I'm not sure of the answer, but I know that most of them don't care about the patients. From what I've seen, most of them just want the prestige of having M.D. at the end of their names. Some think they'll make a ton of money working as plastic surgeons in Beverly Hills. Maybe they will. But the compassion isn't there.

(Supposedly there's a class in the first year of medical school about compassion. I don't see how you can teach compassion.)

I'm not saying I'm the only qualified medical student candidate I know. That simply isn't true. But the vast majority of pre-med students just don't care about the patients.

Which, of course, was how I got to see something like ten doctors before someone was willing to sit down and explain that my joint and muscle pain are not all in my head. It's how I got to see a pediatric endocrinologist who insisted there was nothing wrong with my blood sugar. It's how I got to see a dermatologist who gave me an antifungal shampoo for eczema on my scalp. It's how I got to see an allergist who refused to give me an epi-pen for a nut allergy (and I almost died of anaphylactic shock six months later). It's how I got to see a pulmonologist who insists there's nothing wrong with my breathing, even though when I started to see her, I literally couldn't finish a sentence.

And it makes me wonder if medical schools are doing the right thing when they pick us based mostly (or solely) on academics.

The best doctors aren't the ones who got an A+ in Orgo. The best doctors aren't the ones who got a 45 on their MCATs. The best doctors aren't even the ones who graduated at the tops of their med school classes or got the best residencies and fellowships.

The best doctors are the ones who care enough to give a damn. They're the endocrinologists (without diabetes) who try on the OmniPod (when it first comes out) and all the pen needles so they know what to tell their patients. They're the (very, very nice) M.D. at Montefiore who had the EMG done on him first so he'd understand why patients ask him to stop. They're the doctors who run around and then breathe through a straw so they know what asthma feels like.

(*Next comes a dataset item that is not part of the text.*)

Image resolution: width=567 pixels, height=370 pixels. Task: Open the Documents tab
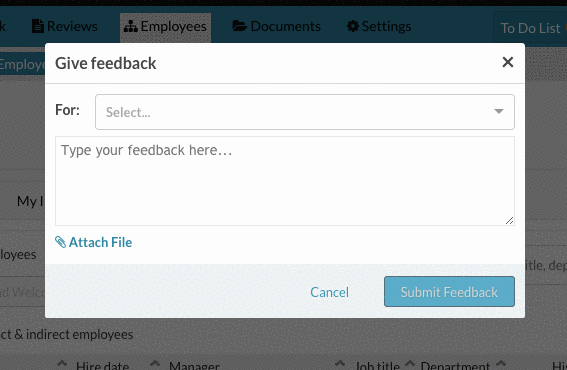point(277,26)
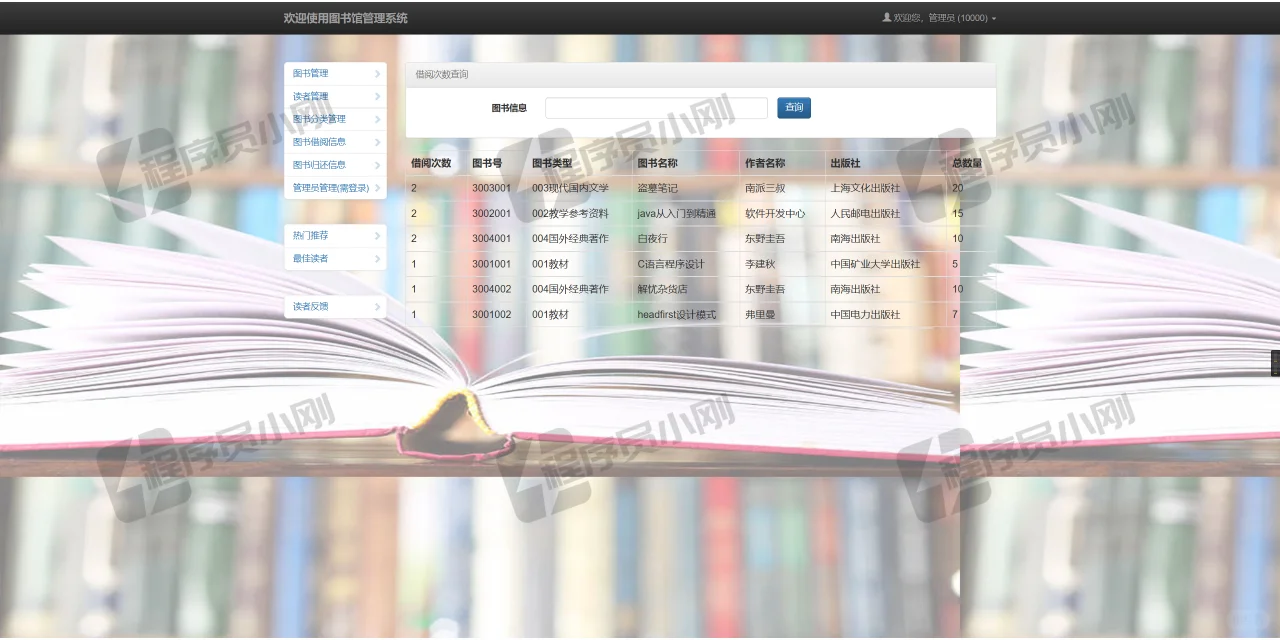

There aren't very many of these anymore. And though compassion can be made up for with diagnostic skills (assuming they have basic bedside manner), most doctors don't have this, either.

Now you're probably wondering why I want to go into a profession as cold and heartless as medicine, with the good sprinkled in like cookie dough bits in the larger ice cream. (Because there's usually so little cookie dough that you're surprised when you actually find one in-between all the bites of only vanilla, right?)

I want to be that endocrinologist who sits in with the parents of a newly diagnosed child and tells them that it's not going to be easy, but that it WILL be okay. I want to be that doctor who can tell the fifteen-year-old girl that I know exactly what it feels like to be excluded from the birthday party stuff because you can only have cake OR ice cream OR pizza, but not all three. I want to be that doctor who has been low during a college interview (and then went on the train afterwards and nearly fainted into the subway tracks and STILL has not told her father about it To. This. Day.) and can tell her patient that sometimes you get accepted to the program, anyway.

There is so much more to being a doctor than prescriptions and terrible handwriting. I have both the compassion and the people skills to help, maybe even make a difference in some patient's lives. The medical schools won't know it until I'm there, but I'm not one of those people who gets A's in everything but can't look you in the eye. (No, I don't get A's in everything...I kinda wish I did, though.) I just hope they can look past some of my lower grades and know that there's more to people (and me) than just the grades. I'm hoping they see me, not the number of B's I've gotten.

Maybe one of them will see the potential I hold. Medical stuff sticks in my brain. Physics? Not so much. But that won't make me a terrible doctor or even a mediocre one. My endocrinologist thinks I'll make a wonderful doctor, no matter what my grades are. I hope they can see that, too.

So yes, I'm applying to medical school now. I need all the luck I can get, and I can only hope that someone will look at me and say, "Yes, I think you'll do wonderfully here."

That, and now I want cookie dough ice cream.